### [BLOCO DE TEXTO]
<<<<
Imagem de destaque17 Jan 2020, 15:00

Não sei exatamente com que idade comecei a ir à bola com o meu pai. Talvez com cinco ou seis anos, há mais de 50. Levava-me ao velho José de Alvalade e às vezes a jogos de equipas que calhavam. Era árbitro de futebol, mas nunca assisti a um jogo arbitrado por ele. Quando atingi idade para isso, percebi porquê. Arbitrava sobretudo jogos dos escalões inferiores. Creio que a única vez que arbitrou na divisão principal foi em Moçambique. Arbitrar jogos nos escalões inferiores era atividade de alto risco para os árbitros; impensável levar os familiares aos jogos!

Lembro-me de o ver regressar a casa nos domingos à noite com monstruosas enxaquecas que nem com três aspirinas e uma tolha molhada na cabeça a noite inteira passavam. Imagino-o a remoer o penalty que tivera (ou não) a coragem de marcar contra a equipa da casa, a fúria dos jogadores, os empurrões, os impropérios da assistência. Os campos, às vezes pelados, sem vedação, a autoridade a fechar os olhos, as ameaças, as agressões. Cá fora, as esperas à porta do balneário, os pneus do carro furados se não tivesse ficado dissimulado e anónimo num canto longínquo, a pedra afagada pela mão de um adepto da equipa da casa, pronta a ser transformada em pedrada.

Em terras pequenas, num Portugal cinzento, deprimido e triste, muitas vezes era no campo da bola que se exprimia tudo o que se recalcava.

Os jogadores, operários ou trabalhadores da terra durante a semana, quando não simplesmente desempregados e desinteressados da escola, não se poupavam e não poupavam os adversários, às vezes sem bola, na confusão.
>>>>
### [INSTRUÇÕES]
- a) Segundo o texto sobre o pai árbitro, em que escalões arbitrava ele sobretudo?
- b) Prossiga o texto sobre o pai árbitro a partir do ponto em que termina.

### [DADOS APRESENTADOS]
<<<<
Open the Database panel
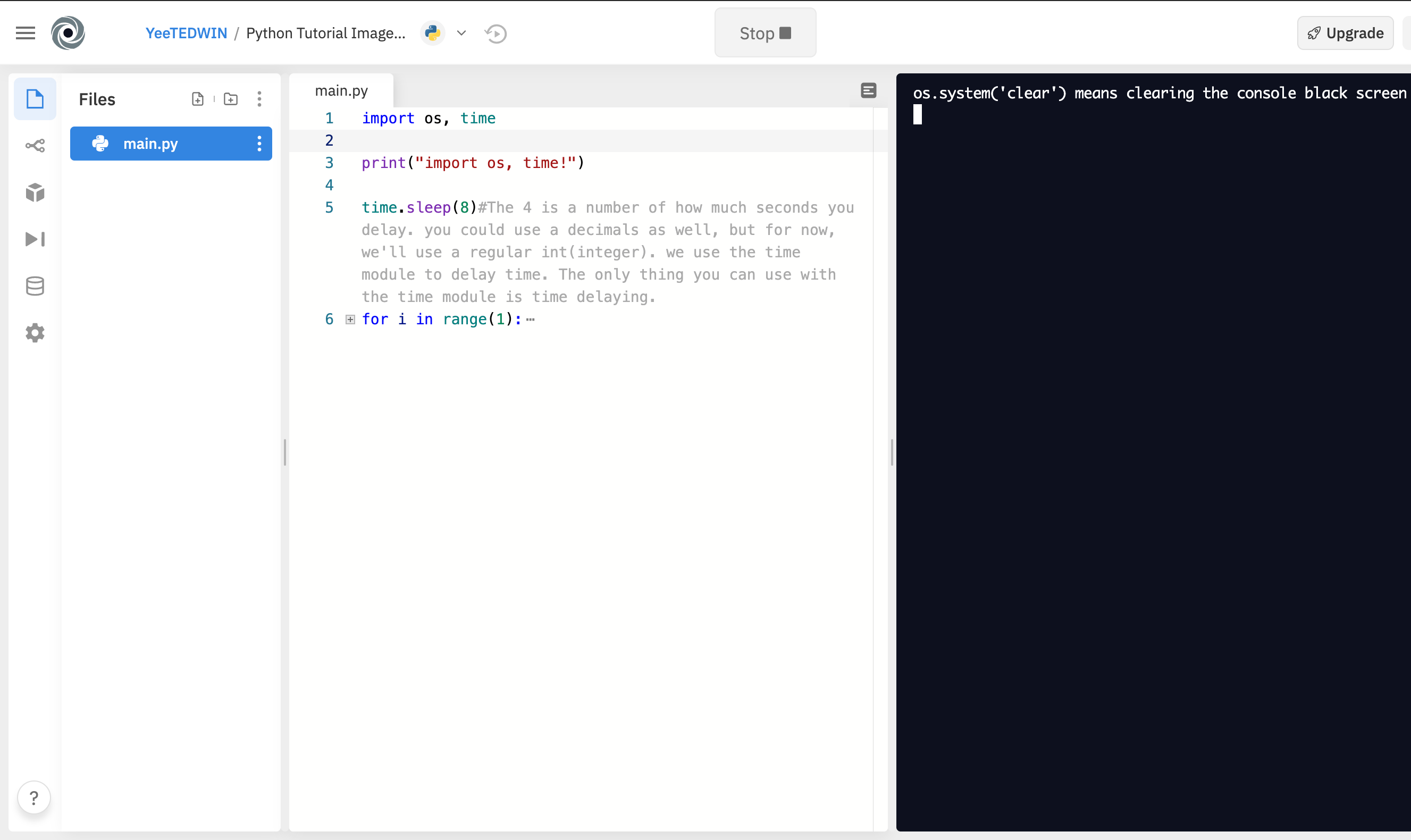Viewport: 1411px width, 840px height. (35, 286)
>>>>
### [RESPOSTAS ESCRITAS]
- a) Arbitrava sobretudo jogos dos escalões inferiores.

- b)
Os adeptos viviam apaixonados a contenda e aproveitavam para resolver rivalidades, frustrações, exasperações do dia a dia sem saída. Lutava-se dentro do terreno, lutava-se fora do terreno. Os árbitros eram os primeiros visados, mas rapidamente cada qual encontrava outros alvos para onde se virar.

Os dirigentes normalmente amplificavam o ambiente de guerra. Muitos eram empregadores com peso económico local e com dinheiro para comprar os equipamentos e as chuteiras para o Clube. Mas só isso os diferenciava dos jogadores, dos adeptos e dos árbitros: de resto era a mesma vida dura, a mesma falta de perspetivas e oportunidades, a mesma urgência de ganhar pelo menos ali, no campo de bola da terra, a todo o custo, mesmo que fosse necessário fazer valer o físico quando faltassem argumentos ou o curto vocabulário esgotasse os insultos.

Assim era há 50 anos, mais coisa menos coisa. Mas já então os clubes maiores, os que jogavam na primeira divisão, tinham a obrigação de fugir a isso. Não consta que alguma vez João Rocha tenha dito a algum dirigente de uma equipa adversária que lhe cortaria a cabeça, por mais razão que pudesse ter.